== Description of the task ==
Only the lines from the one containing "Click TOM in the highlighted first row" to the end of the records belong in the output; print them exactly.

[Pixel coordinate grounding data]
* * * * * * * * *

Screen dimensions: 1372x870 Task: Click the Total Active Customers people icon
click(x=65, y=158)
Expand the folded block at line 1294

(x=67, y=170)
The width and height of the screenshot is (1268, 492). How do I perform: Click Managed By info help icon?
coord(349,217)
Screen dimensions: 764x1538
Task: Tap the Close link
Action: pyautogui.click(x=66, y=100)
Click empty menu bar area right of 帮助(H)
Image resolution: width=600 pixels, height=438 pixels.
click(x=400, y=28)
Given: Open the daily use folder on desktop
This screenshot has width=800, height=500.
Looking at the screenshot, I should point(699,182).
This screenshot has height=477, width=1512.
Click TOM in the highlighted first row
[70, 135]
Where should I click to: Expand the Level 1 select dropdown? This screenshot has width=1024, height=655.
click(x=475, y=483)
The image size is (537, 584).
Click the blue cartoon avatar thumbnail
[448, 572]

* * * * * * * * *

== Solution for this problem ==
Click TOM in the highlighted first row
[70, 135]
Where should I click to: Expand the Level 1 select dropdown? This screenshot has width=1024, height=655.
click(x=475, y=483)
The image size is (537, 584).
Click the blue cartoon avatar thumbnail
[448, 572]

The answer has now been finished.